■ **WORK ORDER 1**
In the drugs and health information text, which illegal drugs are named as the most commonly used in Ireland today?
■ **WORK ORDER 2**
Continue the text on drugs and health information from its final sentence.

■ **DOCUMENT TEXT**
[Start of section]

NATIONAL FAMILY SUPPORT NETWORKSUPPORTING FAMILY MEMBERS LIVING WITH SUBSTANCE MISUSE
Drugs and Health Information
This section of the website gives some brief information on the most commonly used drugs and their effects. It does not set out to be a comprehensive guide. While reading this information it is important to understand that drug use in the family is not a problem that must be handled alone. There is help available no matter what the scale of the problem. If you think that a member of your family is using drugs and you want to talk someone contact your nearest Family Support Group or Family Support Network. Remember the right information can help you make better choices and decisions. It also makes it easier to talk about drugs in an open and informed way.
What do we mean when we talk about drug use?
People in Ireland today use many different kinds of drugs. These drugs may be legal or illegal, helpful or harmful. Every drug has side effects and risks, but some drugs have more risks than others, especially illegal drugs. The most commonly used illegal drugs in Ireland today are cannabis, ecstasy, heroin and cocaine.
Problem drug use results from a combination of factors. These are:
What drug is being used?
Who is using the drug (especially the mood and the personality of the individual)?
Why are they using the drug?
Where are they using the drug?
How are they using the drug?
To begin to understand the problems you have to know what drug is involved and what is happening in the life of the person using the drug. Different drugs create different problems for different people. These problems need different answers.
Why do people use drugs?
Different people use different drugs for different reasons. There are of course ‘legal drugs’ which we all come across everyday. For example some people take medicine when they are sick, alchohol to help them relax or coffee to help them stay awake. What we are talking about in this section are mainly ‘illegal drugs’. Typical reasons why people may experiment with illegal drugs include curiosity, peer influence, or a desire to escape boredom or worries. People also take certain drugs to change how they feel. They may believe it’s a fun or fashionable thing to do. People may continue to use a drug because they enjoy it, or because it’s part of their social life or culture. This is often called ‘recreational’ drug use. Sometimes because of ongoing emotional or psychological problems, or because of social factors, drug use can become an important part of a person’s life. The use of some drugs can lead to dependency, where a person loses control over their drug use and feels they cannot function without the drug.
Myths & Misconceptions
There are no easy answers to the problems caused by drug use, but having the right information can help. The facts are important in helping you deal with drugs issues.

[End of section]

■ **RECORDS SHOWN**
[Start of section]

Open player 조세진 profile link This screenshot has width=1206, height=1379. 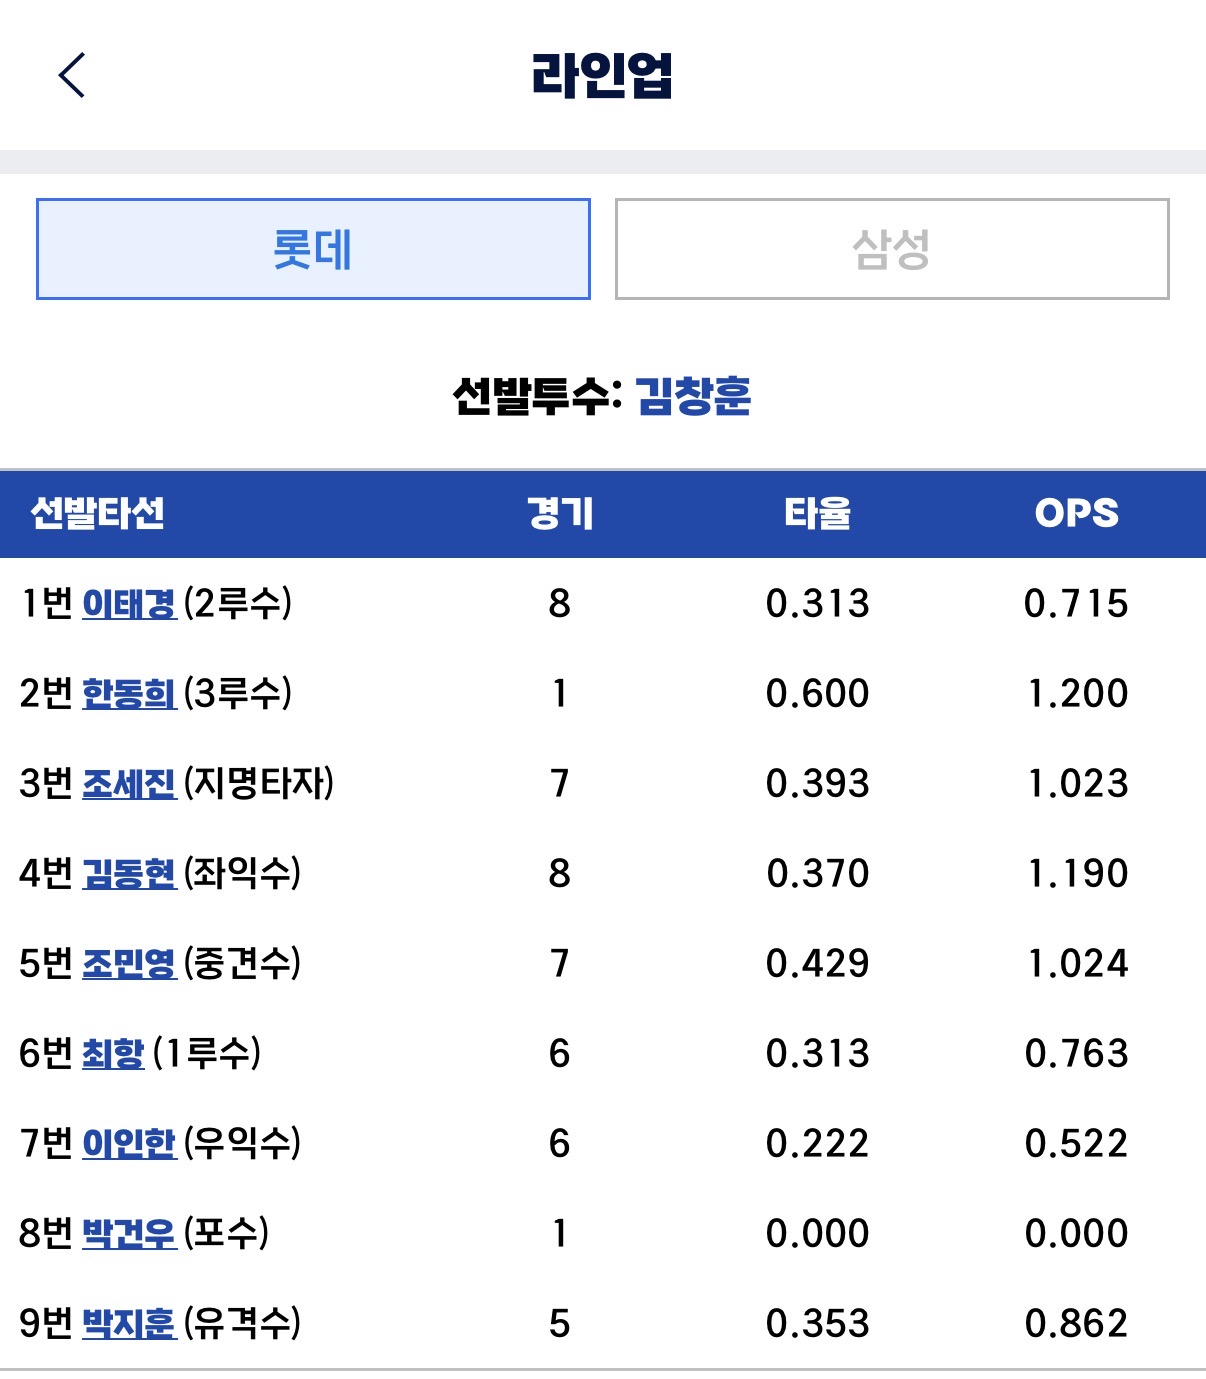[129, 784]
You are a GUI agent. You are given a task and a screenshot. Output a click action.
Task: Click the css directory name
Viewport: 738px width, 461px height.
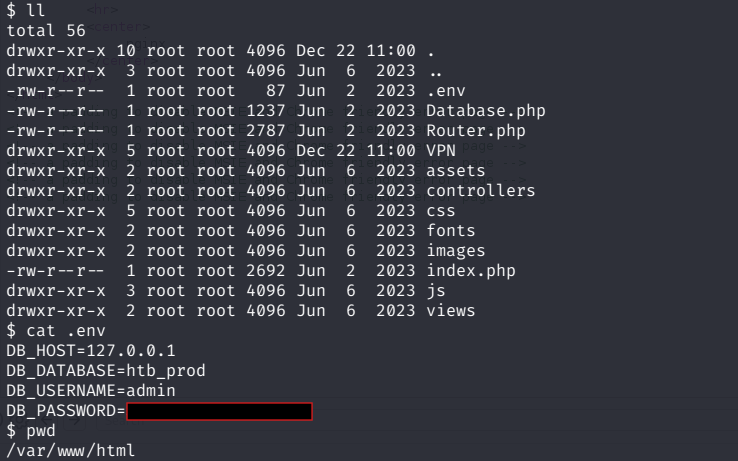pyautogui.click(x=440, y=210)
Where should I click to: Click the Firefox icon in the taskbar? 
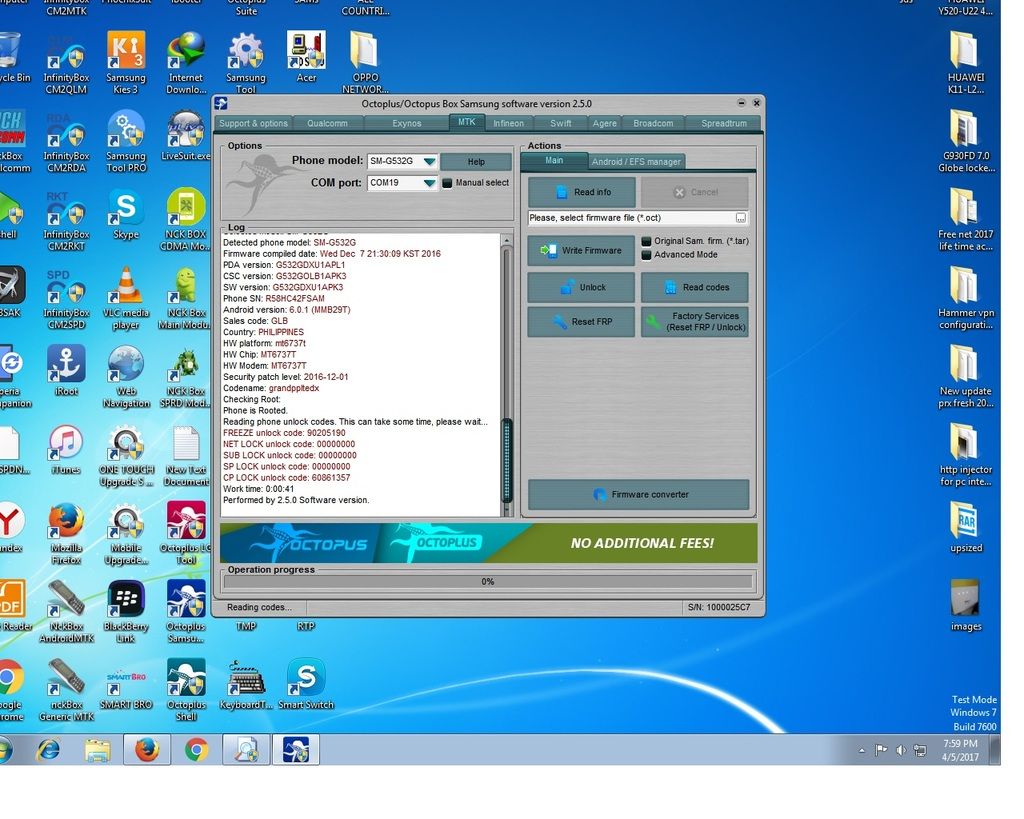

[End of section]

■ **FINAL ANSWER 1**
Cannabis, ecstasy, heroin and cocaine.

■ **FINAL ANSWER 2**
"Aren't all drugs addictive?"
Some drugs can create addiction or dependence much quicker than others. However there is no evidence confirming people get 'hooked' after one or two experiences, or that everyone who tries a drug will become addicted (although using a drug even once can have serious consequences). The what, who, why, where and how of drug use are important in the development of dependency.
"Only drug addicts have a problem"
Addiction or dependency is not the only problem drugs can cause. Some people experience problems the first time they use a drug, or problems develop as their use becomes more frequent. Drug use can affect a person's physical and mental health, their family life, relationships, and their work or study. Using illegal drugs can also get people into trouble with the law or into financial difficulties.
"Aren't all illegal drugs equally harmful?"
Different drugs cause harm in different ways. Some drugs, such as heroin, are regarded as being more dangerous because they have a higher risk of addiction and overdose, or because they are injected. However each drug has its own risks. Drugs are often described as being either 'hard' or 'soft'. These words are not always helpful because it's not as simple as that.
"My teenager is moody and losing interest in school – they must be on drugs"
Often parents ask how they can tell if their child is using drugs. But lists of signs and symptoms need to be approached with caution. Many of the possible signs, such as mood swings or loss of interest in hobbies or study, may well have other causes. It's better to talk to them before jumping to conclusions.
"Young people are tempted to try drugs by pushers"
Most young people are introduced to illegal drugs by a friend, or someone they know. And in many cases drugs are 'pulled' rather than 'pushed', meaning that they ask for it themselves - often out of curiosity.